AFL boss Dillon has combated the deep grievances around the decision to place Saturday football behind a paywall by arguing that Channel Seven telecasts the same number of games per week (three) in this broadcast agreement as it did in the last. All finals remain free. And the view from head office is that this is the first year of a seven-year deal, and that paying for football on a Saturday will become accepted over the broadcast journey.
Dillon pointed out through his media team this week that Seven-produced Thursday night games are up 4 per cent on 2024 and Friday nights are up 1 per cent. The Sydney market is up 7 per cent on average for Thursday and Friday nights. And night attendances, according to the league, are up on Thursdays (15.7 per cent), Fridays (5.7 per cent) and Saturdays (12.7 per cent).
But it cannot be denied that roughly half-a-million viewers per week have been stripped from the AFL’s Saturday night TV audience. The broadcasters argue that of all four TV footy nights – including Sundays – Saturday is the least popular and was in decline in broadcast terms.
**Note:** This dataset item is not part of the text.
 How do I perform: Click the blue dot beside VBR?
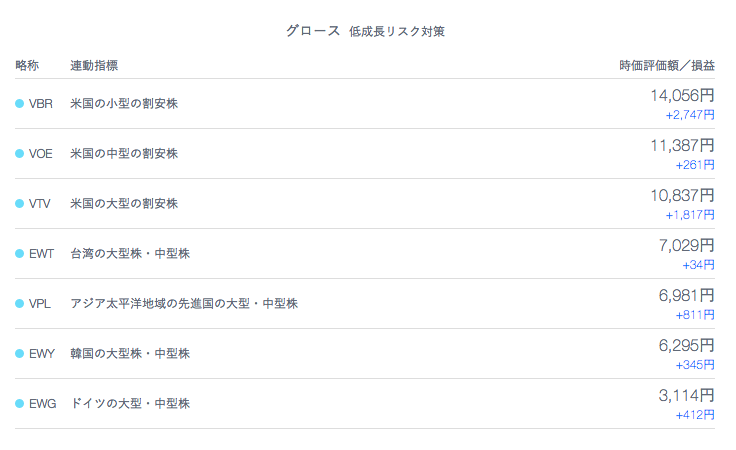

But to remove it from the free-to-air landscape altogether has come at a significant cost and removed what for years has been a clear advantage in comparison with the NRL.
And there has been at least one significant change since Gillon McLachlan pledged in September 2022 that: “Broadcast live and free nationally on the Seven Network and 7plus digital will be AFL on Thursday nights, Friday nights, selected Saturday nights, marquee matches…”
What changed is that the AFL and its free-to-air broadcast partner Channel Seven have prioritised Thursday nights all season long at the expense of McLachlan’s “selected Saturday nights”, which explains why the perfectly placed Dreamtime game has moved to a Friday night.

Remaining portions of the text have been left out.